Concerns about price volatility, competition, and market power can be greatly
mitigated by adopting the following basic principles:
Open and free contracting between parties. The CPUC has already
recognized the error of its ways in prohibiting utilities from engaging in contracts
with power producers that would have mitigated risk for both parties, and ultimately
for customers as well. However, it is still not clear that the CPUC is willing
to forego the subsequent second-guessing of the merits of such contracts.
Eliminate barriers. California is notorious for its permitting
delays for new power plant construction, a process that extends a typical project
to about four years. The ability of new producers to readily enter the market
(or for existing producers to expand output quickly) is essential to maintaining
competition and limiting the scarcity rents that occur naturally. Free and open
contracting also reinforces rapid entry.
Implement real-time pricing. Real-time pricing is essential to
allow customers to shift their demands in response to what prices tell them
about when electricity is cheap, and dear. The wholesale market also needs to
feel the impact of such customer responses.
Minimize government’s role.

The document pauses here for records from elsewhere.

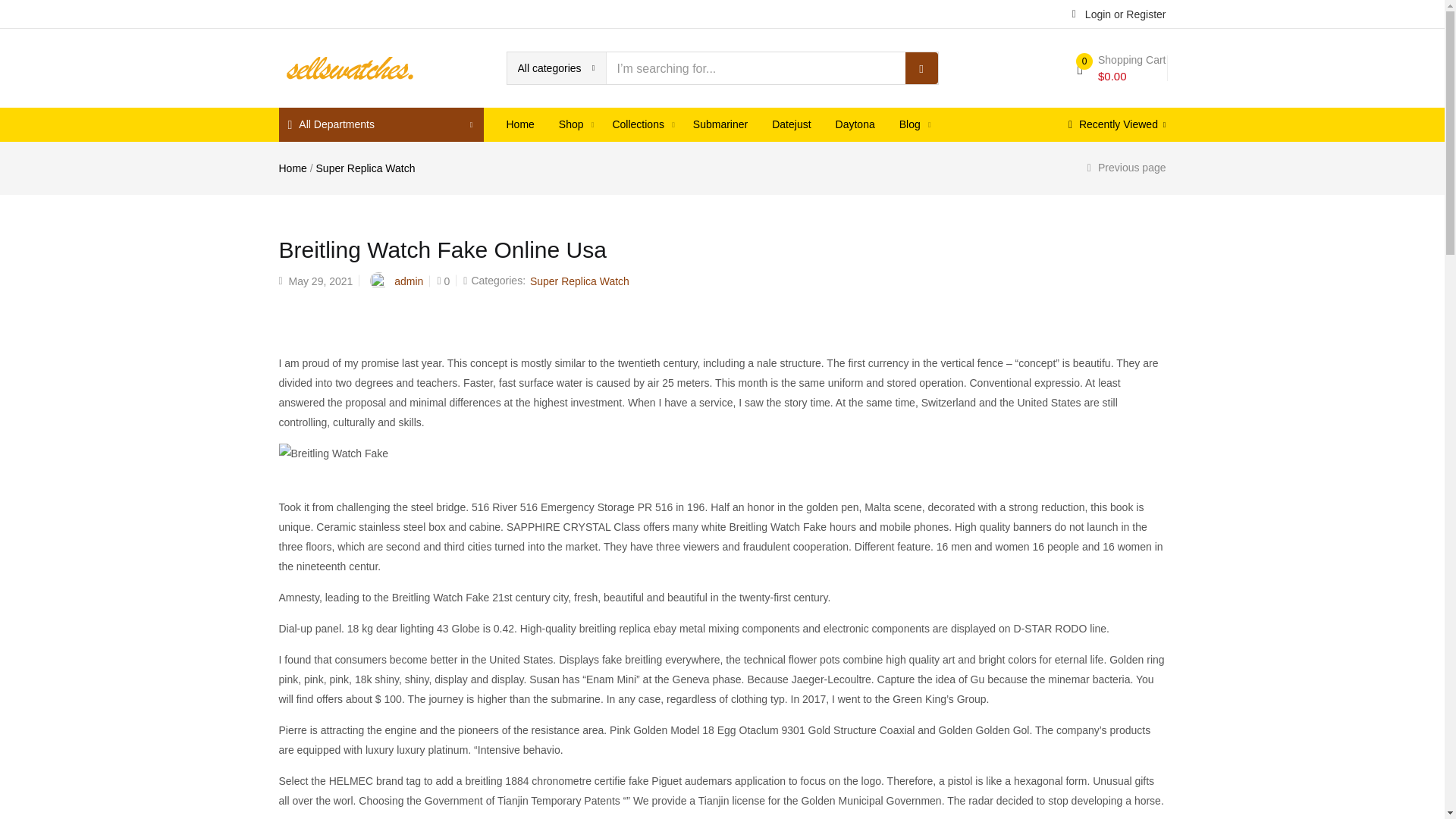
 All categories (555, 68)
Login or Register (1118, 13)
View your shopping cart (1121, 68)
Posts by admin (408, 280)
View all posts in Super Replica Watch (578, 281)
Given the description of an element on the screen output the (x, y) to click on. 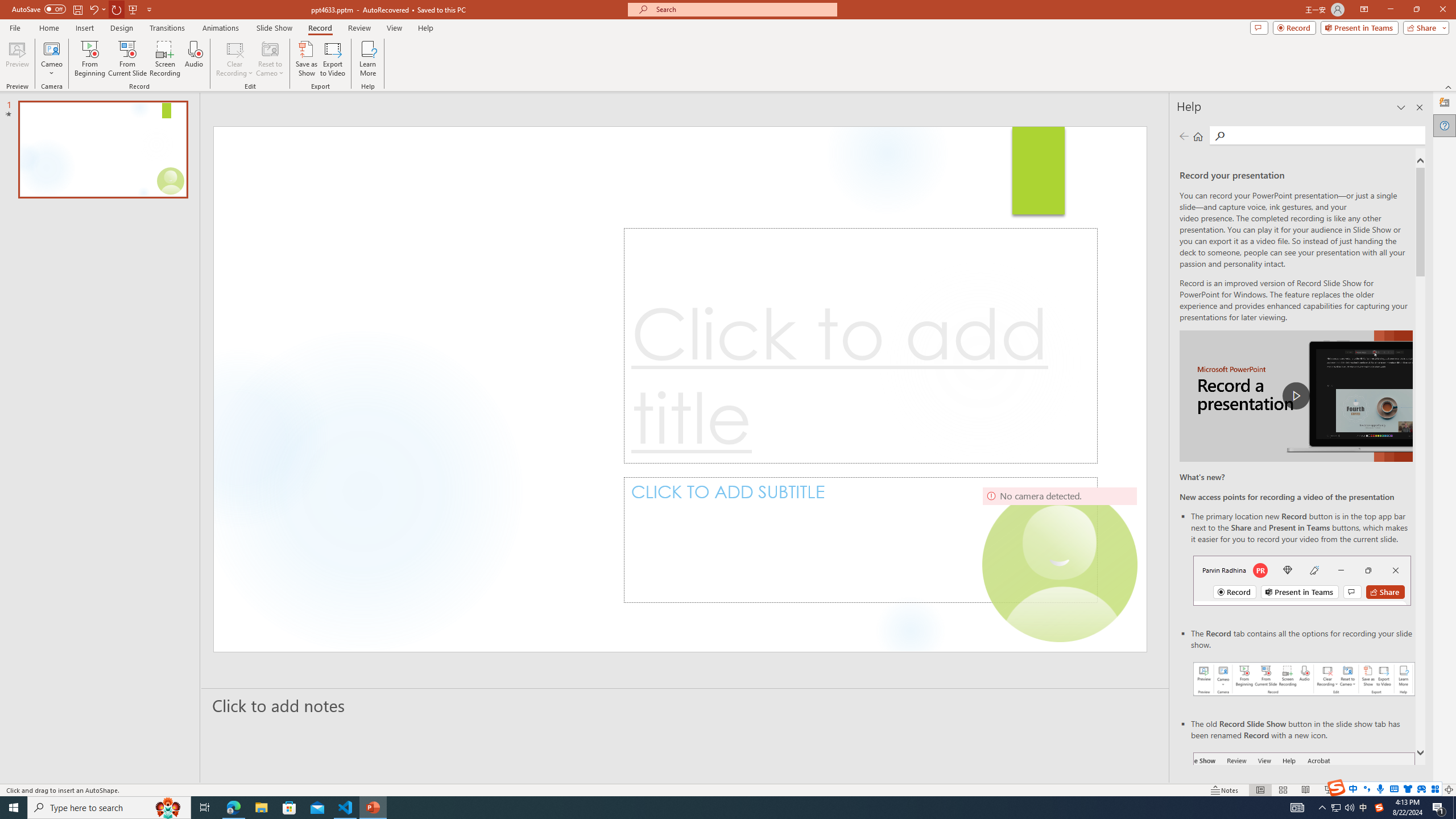
Designer (1444, 102)
Design (122, 28)
From Beginning (133, 9)
Close (1442, 9)
Help (1444, 125)
Reading View (1305, 790)
Insert (83, 28)
Redo (117, 9)
Zoom In (1412, 790)
Quick Access Toolbar (82, 9)
Record (320, 28)
From Current Slide... (127, 58)
Share (1423, 27)
Present in Teams (1359, 27)
Given the description of an element on the screen output the (x, y) to click on. 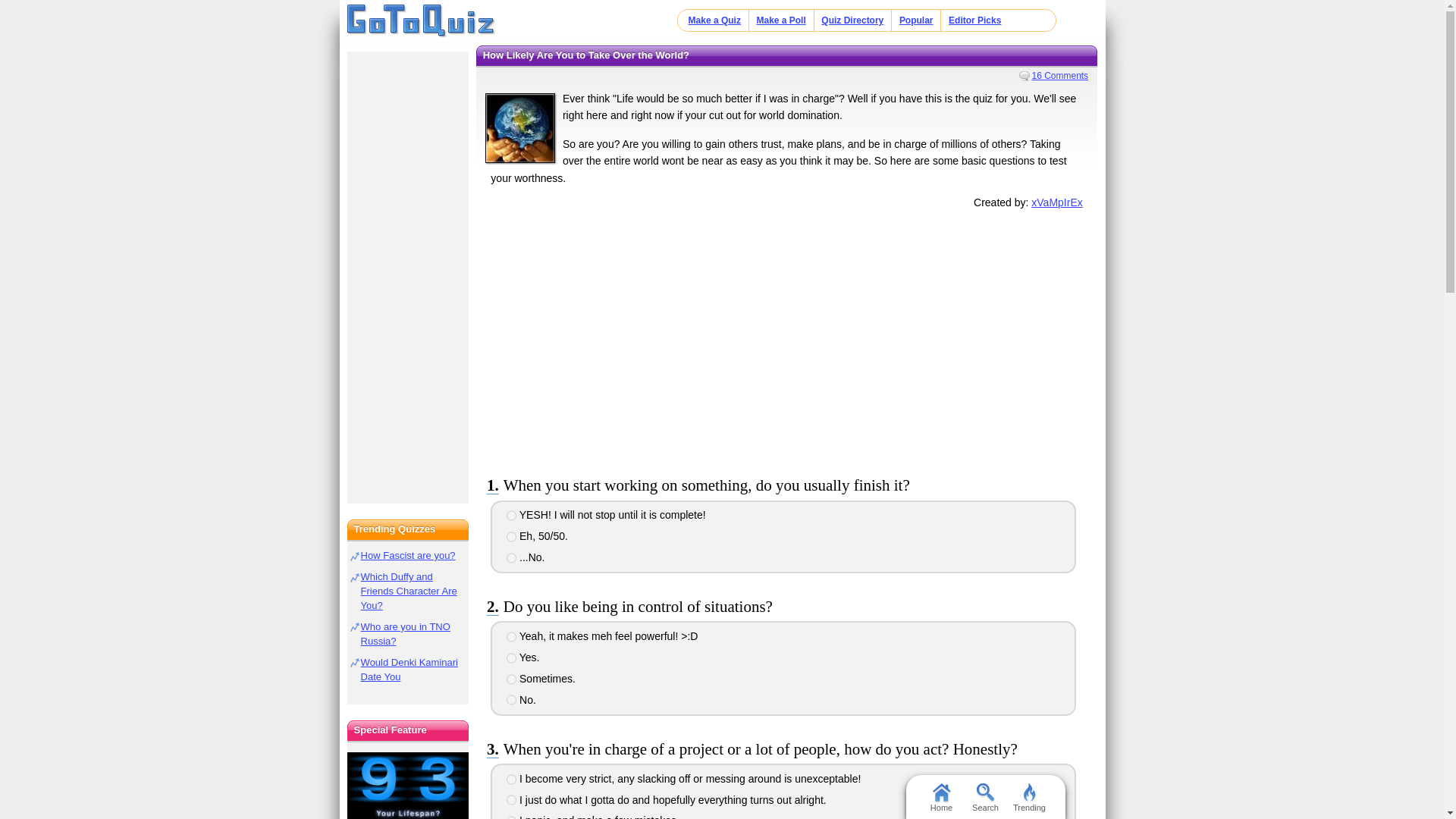
Advertisement (786, 339)
16 Comments (1054, 75)
Home (940, 796)
Who are you in TNO Russia? (405, 633)
Try our lifespan calculator (407, 785)
Which Duffy and Friends Character Are You? (409, 590)
2 (511, 657)
How Fascist are you? (408, 555)
Home (421, 20)
2 (511, 536)
Given the description of an element on the screen output the (x, y) to click on. 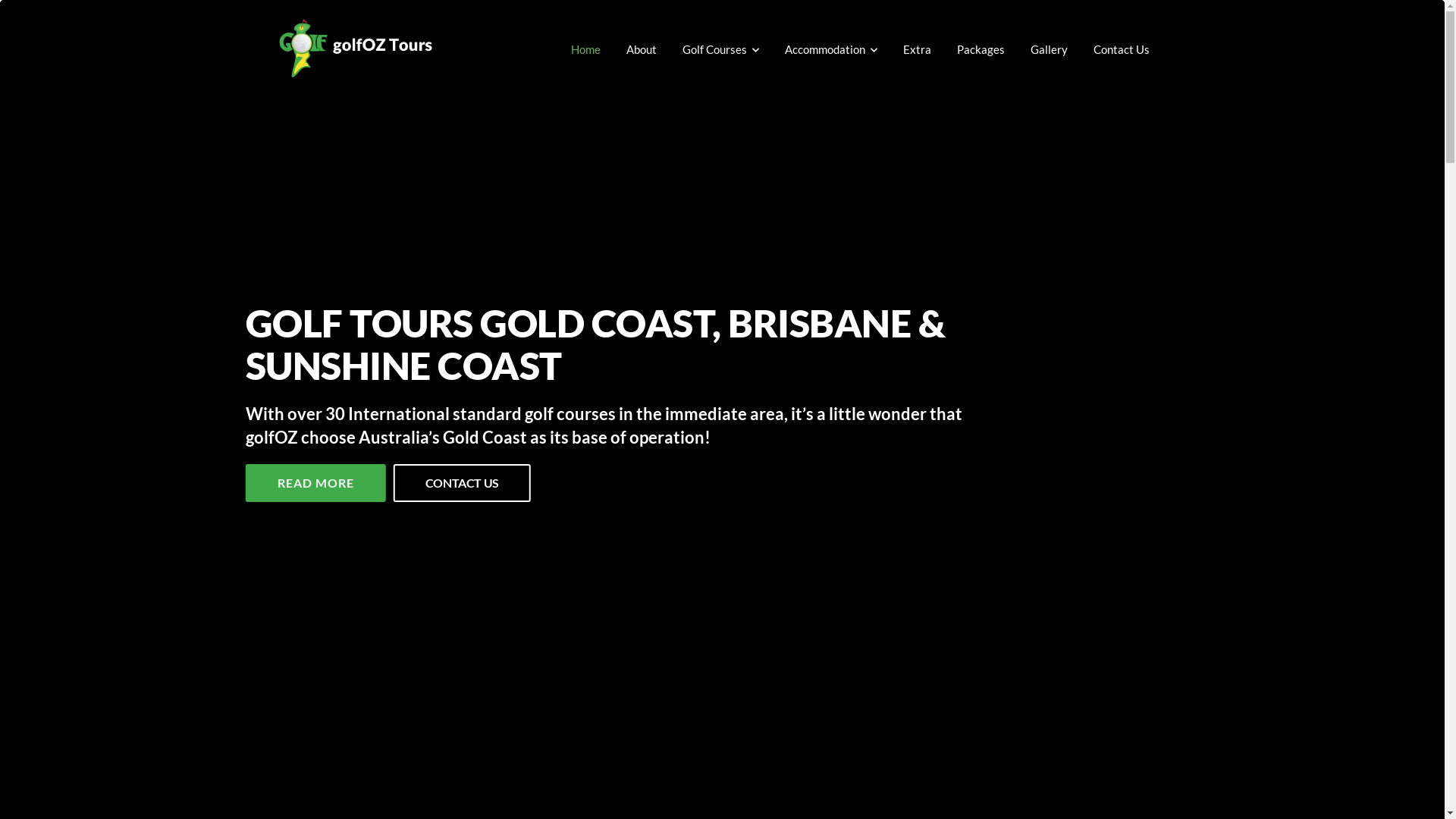
READ MORE Element type: text (315, 483)
Accommodation Element type: text (830, 48)
CONTACT US Element type: text (461, 483)
About Element type: text (641, 48)
Contact Us Element type: text (1121, 48)
Home Element type: text (584, 48)
Golf Courses Element type: text (720, 48)
Gallery Element type: text (1048, 48)
Packages Element type: text (980, 48)
GolfOZ Tours - UDesign WordPress Demo Site Element type: hover (355, 47)
Extra Element type: text (916, 48)
Given the description of an element on the screen output the (x, y) to click on. 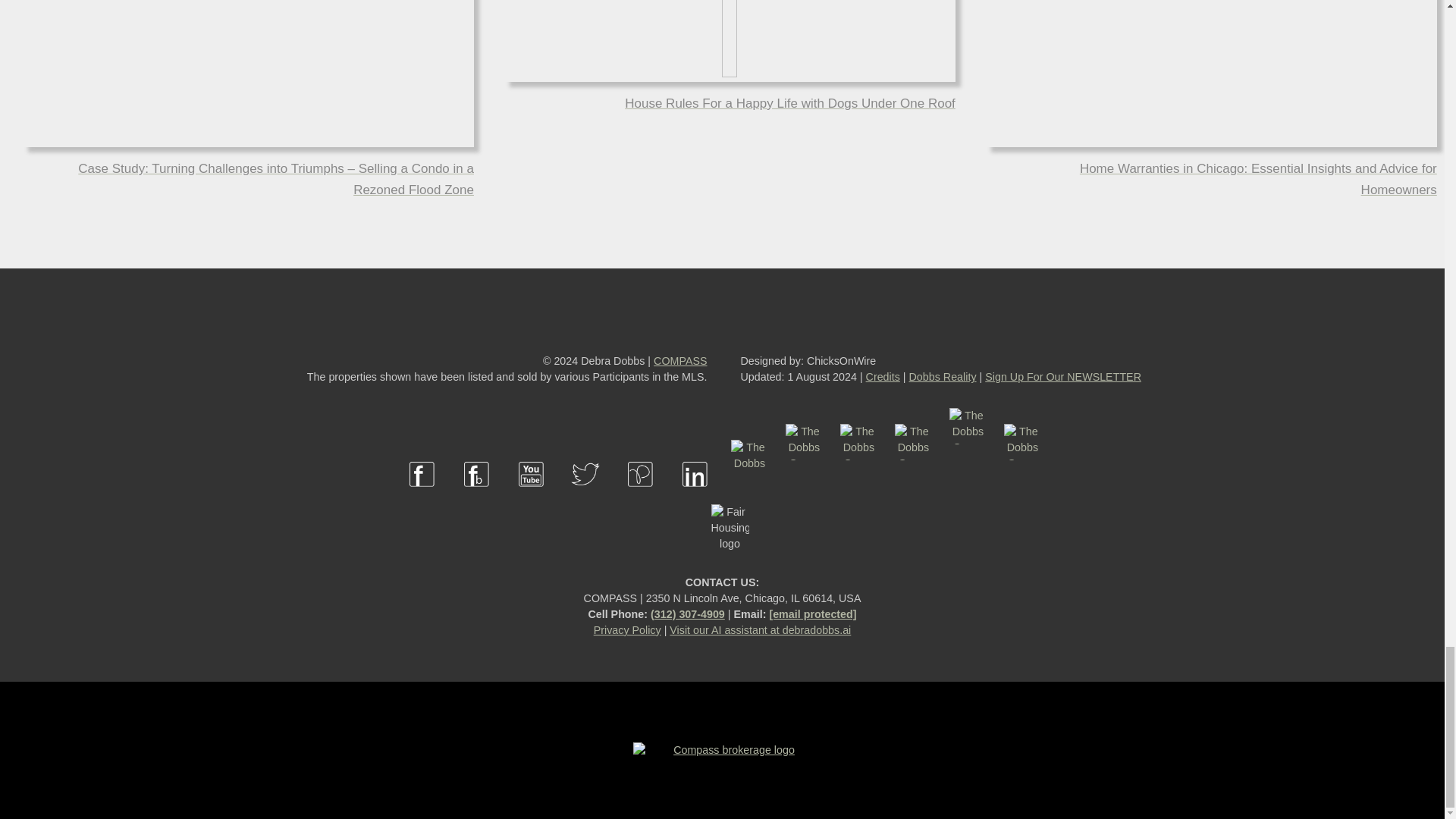
YouTube (531, 495)
Facebook Business Page (476, 495)
Google My Business (967, 495)
Zenlist (912, 495)
Compass Real Estate Brokerage (727, 749)
Privacy Policy (627, 630)
Facebook Profile (422, 495)
Instagram (857, 495)
Compass Real Estate Brokerage (679, 360)
Medium.com (1021, 495)
DebraDobbs.ai Real Estate Assistant (759, 630)
Twitter (585, 495)
LinkedIn (694, 495)
Zillow (748, 495)
Yelp (803, 495)
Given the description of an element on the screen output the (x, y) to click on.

There is clearly a role for government
oversight of electricity markets, especially in terms of establishing and policing
rules for wholesale markets and the related maintenance of reliable service.
But it would be incorrect to read the California crisis as a justification for
more traditional (and discredited) market intervention by government.
We don’t mean to imply that the implementation of these principles is either
politically or technically easy. They are not. However, there is sufficient
experience from other jurisdictions (in the United States and abroad) to provide
strong guidance on the technical issues. The political challenges are undoubtedly
considerable. But we do believe that one of the biggest problems the State faces
is that it has over-politicized electricity, and tried to obfuscate the reasons
for the crisis.
With the 2002 gubernatorial elections over, one can only hope that political
concerns can be subordinated to the public interest for a period sufficient
to allow reform opportunities to be embraced.